UNDERWRITING AND DISTRIBUTION AGREEMENT
THIS AGREEMENT, made this 7th day of December 1995, by and between Fortis
Growth Fund, Inc. (formerly AMEV Growth Fund, Inc.), a Minnesota corporation
(the "Fund"), for and on behalf of each class of the Fund's shares (each such
class is referred to hereinafter as a "Class") and Fortis Investors, Inc.
(formerly AMEV Investors, Inc.), a Minnesota corporation ("Investors"),
WITNESSETH:
1. UNDERWRITING SERVICES.
The Fund on behalf of each Class hereby engages Investors, and Investors
hereby agrees to act, as principal underwriter for each Class in connection with
the sale and distribution of the shares of each Class of the Fund to the public,
either through dealers or otherwise. Investors agrees to offer such shares for
sale at all times when such shares are available for sale and may lawfully be
offered for sale and sold.
As used herein, "Classes" of the Fund is defined as Class A, Class B, Class
C, Class H and Class Z shares of the Fund and any other classes which may
hereinafter be created by the Fund's Board of Directors.

- DATA ENTRIES -
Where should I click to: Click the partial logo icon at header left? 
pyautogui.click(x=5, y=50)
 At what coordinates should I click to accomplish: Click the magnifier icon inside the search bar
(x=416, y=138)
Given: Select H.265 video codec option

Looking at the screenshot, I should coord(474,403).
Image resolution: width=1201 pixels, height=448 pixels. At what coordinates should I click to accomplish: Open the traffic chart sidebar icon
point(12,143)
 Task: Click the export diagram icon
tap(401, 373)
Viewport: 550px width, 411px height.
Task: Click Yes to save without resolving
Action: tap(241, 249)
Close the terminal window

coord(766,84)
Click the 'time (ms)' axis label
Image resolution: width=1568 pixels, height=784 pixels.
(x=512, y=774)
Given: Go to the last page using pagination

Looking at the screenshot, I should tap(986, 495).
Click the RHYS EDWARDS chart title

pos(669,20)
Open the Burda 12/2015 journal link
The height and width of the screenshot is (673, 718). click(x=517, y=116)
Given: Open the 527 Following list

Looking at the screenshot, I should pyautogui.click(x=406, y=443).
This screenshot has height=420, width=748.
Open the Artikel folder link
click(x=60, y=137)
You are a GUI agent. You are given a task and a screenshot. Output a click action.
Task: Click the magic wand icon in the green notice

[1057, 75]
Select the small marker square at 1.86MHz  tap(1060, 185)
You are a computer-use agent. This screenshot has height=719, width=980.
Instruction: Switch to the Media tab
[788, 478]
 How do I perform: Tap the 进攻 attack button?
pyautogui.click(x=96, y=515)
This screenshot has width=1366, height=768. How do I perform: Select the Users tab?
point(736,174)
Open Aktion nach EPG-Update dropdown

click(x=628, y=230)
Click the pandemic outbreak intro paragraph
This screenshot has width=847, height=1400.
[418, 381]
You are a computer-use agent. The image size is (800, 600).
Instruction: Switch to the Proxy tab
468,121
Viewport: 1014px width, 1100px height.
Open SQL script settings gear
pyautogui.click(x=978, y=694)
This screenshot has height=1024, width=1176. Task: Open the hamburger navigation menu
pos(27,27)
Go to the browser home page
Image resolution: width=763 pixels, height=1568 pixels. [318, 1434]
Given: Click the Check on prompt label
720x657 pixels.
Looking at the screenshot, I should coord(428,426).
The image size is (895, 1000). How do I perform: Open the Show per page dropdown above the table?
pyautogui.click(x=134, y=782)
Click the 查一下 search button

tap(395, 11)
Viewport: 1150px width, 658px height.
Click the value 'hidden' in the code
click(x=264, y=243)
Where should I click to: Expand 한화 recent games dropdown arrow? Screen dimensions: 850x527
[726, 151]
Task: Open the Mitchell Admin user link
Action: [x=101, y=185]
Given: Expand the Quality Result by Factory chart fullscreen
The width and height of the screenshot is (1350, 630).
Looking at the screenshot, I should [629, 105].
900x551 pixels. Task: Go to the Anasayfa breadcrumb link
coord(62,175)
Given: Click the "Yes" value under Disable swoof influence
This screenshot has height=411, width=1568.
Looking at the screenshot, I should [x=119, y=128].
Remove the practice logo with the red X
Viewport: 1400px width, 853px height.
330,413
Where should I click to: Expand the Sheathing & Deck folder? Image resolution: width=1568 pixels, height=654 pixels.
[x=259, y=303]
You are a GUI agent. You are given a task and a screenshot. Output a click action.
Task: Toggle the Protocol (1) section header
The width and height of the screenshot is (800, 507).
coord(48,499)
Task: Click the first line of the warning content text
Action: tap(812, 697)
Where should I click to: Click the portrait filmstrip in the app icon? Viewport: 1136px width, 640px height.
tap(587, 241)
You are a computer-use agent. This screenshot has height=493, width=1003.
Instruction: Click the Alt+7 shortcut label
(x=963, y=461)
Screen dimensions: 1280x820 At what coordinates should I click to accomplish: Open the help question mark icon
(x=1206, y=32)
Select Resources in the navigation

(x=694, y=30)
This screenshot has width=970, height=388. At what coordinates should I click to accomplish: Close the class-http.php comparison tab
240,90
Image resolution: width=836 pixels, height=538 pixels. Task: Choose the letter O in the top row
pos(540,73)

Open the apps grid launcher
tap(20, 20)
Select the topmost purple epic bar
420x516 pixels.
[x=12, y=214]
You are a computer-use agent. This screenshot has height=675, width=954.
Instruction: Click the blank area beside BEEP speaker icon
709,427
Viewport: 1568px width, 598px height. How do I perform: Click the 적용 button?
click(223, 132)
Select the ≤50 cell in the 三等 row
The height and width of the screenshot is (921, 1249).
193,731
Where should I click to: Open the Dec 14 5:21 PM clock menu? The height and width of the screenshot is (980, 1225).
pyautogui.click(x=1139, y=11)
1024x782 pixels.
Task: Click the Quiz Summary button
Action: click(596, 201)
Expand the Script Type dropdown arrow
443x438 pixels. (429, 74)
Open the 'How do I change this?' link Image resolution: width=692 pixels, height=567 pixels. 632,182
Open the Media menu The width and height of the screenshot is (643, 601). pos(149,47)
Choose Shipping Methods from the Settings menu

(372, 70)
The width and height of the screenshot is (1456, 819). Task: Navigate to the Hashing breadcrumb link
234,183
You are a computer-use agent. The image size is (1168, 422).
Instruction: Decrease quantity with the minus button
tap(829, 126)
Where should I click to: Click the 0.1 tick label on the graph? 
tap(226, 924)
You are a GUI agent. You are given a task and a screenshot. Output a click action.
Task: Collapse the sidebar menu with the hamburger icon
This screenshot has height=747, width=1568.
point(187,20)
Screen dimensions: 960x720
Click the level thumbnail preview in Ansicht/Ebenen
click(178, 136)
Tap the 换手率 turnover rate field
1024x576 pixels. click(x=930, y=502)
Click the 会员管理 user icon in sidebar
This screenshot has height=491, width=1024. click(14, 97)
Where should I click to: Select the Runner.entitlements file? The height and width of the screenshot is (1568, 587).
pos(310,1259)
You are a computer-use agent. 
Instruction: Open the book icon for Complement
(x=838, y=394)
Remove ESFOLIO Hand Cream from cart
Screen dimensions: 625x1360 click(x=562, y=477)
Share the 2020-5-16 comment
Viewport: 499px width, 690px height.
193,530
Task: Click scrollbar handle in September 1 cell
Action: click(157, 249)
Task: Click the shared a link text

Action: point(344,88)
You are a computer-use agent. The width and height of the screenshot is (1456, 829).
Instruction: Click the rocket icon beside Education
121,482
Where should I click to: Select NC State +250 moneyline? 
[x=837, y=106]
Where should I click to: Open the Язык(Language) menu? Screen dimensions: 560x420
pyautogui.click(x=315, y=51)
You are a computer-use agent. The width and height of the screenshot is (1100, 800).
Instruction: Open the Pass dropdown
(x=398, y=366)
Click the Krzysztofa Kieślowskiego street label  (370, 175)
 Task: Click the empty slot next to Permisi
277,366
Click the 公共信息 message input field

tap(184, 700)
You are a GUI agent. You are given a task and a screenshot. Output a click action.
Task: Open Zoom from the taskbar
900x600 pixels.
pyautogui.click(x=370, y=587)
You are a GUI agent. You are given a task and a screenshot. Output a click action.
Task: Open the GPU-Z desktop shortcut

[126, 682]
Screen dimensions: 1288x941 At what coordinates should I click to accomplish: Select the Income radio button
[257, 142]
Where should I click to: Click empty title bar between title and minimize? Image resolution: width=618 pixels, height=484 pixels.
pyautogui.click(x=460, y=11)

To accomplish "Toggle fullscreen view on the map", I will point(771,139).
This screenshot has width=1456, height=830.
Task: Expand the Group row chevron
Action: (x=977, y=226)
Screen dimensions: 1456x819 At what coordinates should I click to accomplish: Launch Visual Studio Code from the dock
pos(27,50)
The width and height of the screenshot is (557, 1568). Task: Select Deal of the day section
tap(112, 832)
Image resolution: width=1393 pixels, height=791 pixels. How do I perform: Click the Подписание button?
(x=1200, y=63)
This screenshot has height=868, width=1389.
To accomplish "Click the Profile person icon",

- WHAT YOU WILL DO -
[a] Answer these about the underwriting agreement:
(i) On what date was the agreement made?
(ii) What was Fortis Investors, Inc. formerly called?
(iii) Which share classes are listed in the definition of "Classes"?
[b] In the rows, repeat the lines from the line with "How do I perform: Tap the 进攻 attack button?" to the line with "point(736,174)", keeping each line unchanged.
The rows have no connection to the underwriting agreement.

- RESULTS FOR EACH TASK -
[a]
(i) The 7th day of December 1995.
(ii) AMEV Investors, Inc.
(iii) Class A, Class B, Class C, Class H and Class Z.

[b]
 How do I perform: Tap the 进攻 attack button?
pyautogui.click(x=96, y=515)
This screenshot has width=1366, height=768. How do I perform: Select the Users tab?
point(736,174)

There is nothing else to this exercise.